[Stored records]
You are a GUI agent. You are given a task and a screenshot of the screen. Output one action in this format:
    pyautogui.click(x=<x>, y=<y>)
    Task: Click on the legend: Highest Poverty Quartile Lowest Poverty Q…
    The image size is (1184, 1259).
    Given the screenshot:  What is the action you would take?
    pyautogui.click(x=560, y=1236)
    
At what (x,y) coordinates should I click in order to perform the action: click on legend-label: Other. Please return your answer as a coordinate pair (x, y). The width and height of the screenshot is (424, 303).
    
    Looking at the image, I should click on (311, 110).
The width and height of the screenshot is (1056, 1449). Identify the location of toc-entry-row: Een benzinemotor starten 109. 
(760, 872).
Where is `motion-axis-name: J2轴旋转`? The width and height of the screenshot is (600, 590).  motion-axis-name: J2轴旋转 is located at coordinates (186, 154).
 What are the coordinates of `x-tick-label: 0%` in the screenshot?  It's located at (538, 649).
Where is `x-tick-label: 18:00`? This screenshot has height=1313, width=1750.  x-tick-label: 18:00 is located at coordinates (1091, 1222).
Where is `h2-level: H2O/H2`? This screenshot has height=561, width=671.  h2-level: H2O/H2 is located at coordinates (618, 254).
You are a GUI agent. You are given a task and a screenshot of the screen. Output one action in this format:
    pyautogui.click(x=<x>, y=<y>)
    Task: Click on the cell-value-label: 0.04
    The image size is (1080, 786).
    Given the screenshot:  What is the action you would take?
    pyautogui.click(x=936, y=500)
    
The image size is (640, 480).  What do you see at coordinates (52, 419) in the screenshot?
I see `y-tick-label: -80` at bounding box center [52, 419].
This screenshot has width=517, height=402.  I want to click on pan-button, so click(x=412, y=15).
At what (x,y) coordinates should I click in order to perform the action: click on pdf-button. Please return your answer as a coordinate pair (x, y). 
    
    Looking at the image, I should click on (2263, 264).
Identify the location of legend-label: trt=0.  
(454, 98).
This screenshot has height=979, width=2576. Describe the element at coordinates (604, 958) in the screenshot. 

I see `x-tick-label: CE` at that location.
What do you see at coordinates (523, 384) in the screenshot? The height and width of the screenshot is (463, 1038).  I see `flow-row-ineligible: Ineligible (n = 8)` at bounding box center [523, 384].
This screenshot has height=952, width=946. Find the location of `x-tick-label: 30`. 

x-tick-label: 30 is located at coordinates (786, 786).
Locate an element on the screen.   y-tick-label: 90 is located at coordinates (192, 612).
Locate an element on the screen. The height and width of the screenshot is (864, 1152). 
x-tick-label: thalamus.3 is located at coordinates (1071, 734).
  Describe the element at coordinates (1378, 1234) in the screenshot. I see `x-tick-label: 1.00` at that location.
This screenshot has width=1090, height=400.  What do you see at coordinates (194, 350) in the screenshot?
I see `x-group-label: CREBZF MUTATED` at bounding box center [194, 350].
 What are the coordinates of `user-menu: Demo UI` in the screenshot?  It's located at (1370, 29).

*What you should do:* Extract every line of the stored data above and reproduce each one without any change.

*Answer space:*
You are a GUI agent. You are given a task and a screenshot of the screen. Output one action in this format:
    pyautogui.click(x=<x>, y=<y>)
    Task: Click on the legend: Highest Poverty Quartile Lowest Poverty Q…
    The image size is (1184, 1259).
    Given the screenshot:  What is the action you would take?
    pyautogui.click(x=560, y=1236)
    
At what (x,y) coordinates should I click in order to perform the action: click on legend-label: Other. Please return your answer as a coordinate pair (x, y). The width and height of the screenshot is (424, 303).
    
    Looking at the image, I should click on (311, 110).
The width and height of the screenshot is (1056, 1449). Identify the location of toc-entry-row: Een benzinemotor starten 109. 
(760, 872).
Where is `motion-axis-name: J2轴旋转`? The width and height of the screenshot is (600, 590).  motion-axis-name: J2轴旋转 is located at coordinates (186, 154).
 What are the coordinates of `x-tick-label: 0%` in the screenshot?  It's located at (538, 649).
Where is `x-tick-label: 18:00`? This screenshot has height=1313, width=1750.  x-tick-label: 18:00 is located at coordinates (1091, 1222).
Where is `h2-level: H2O/H2`? This screenshot has height=561, width=671.  h2-level: H2O/H2 is located at coordinates (618, 254).
You are a GUI agent. You are given a task and a screenshot of the screen. Output one action in this format:
    pyautogui.click(x=<x>, y=<y>)
    Task: Click on the cell-value-label: 0.04
    The image size is (1080, 786).
    Given the screenshot:  What is the action you would take?
    pyautogui.click(x=936, y=500)
    
The image size is (640, 480).  What do you see at coordinates (52, 419) in the screenshot?
I see `y-tick-label: -80` at bounding box center [52, 419].
This screenshot has width=517, height=402.  I want to click on pan-button, so click(x=412, y=15).
At what (x,y) coordinates should I click in order to perform the action: click on pdf-button. Please return your answer as a coordinate pair (x, y). 
    
    Looking at the image, I should click on (2263, 264).
Identify the location of legend-label: trt=0.  
(454, 98).
This screenshot has height=979, width=2576. Describe the element at coordinates (604, 958) in the screenshot. 

I see `x-tick-label: CE` at that location.
What do you see at coordinates (523, 384) in the screenshot? The height and width of the screenshot is (463, 1038).  I see `flow-row-ineligible: Ineligible (n = 8)` at bounding box center [523, 384].
This screenshot has height=952, width=946. Find the location of `x-tick-label: 30`. 

x-tick-label: 30 is located at coordinates (786, 786).
Locate an element on the screen.   y-tick-label: 90 is located at coordinates (192, 612).
Locate an element on the screen. The height and width of the screenshot is (864, 1152). 
x-tick-label: thalamus.3 is located at coordinates (1071, 734).
  Describe the element at coordinates (1378, 1234) in the screenshot. I see `x-tick-label: 1.00` at that location.
This screenshot has width=1090, height=400.  What do you see at coordinates (194, 350) in the screenshot?
I see `x-group-label: CREBZF MUTATED` at bounding box center [194, 350].
 What are the coordinates of `user-menu: Demo UI` in the screenshot?  It's located at (1370, 29).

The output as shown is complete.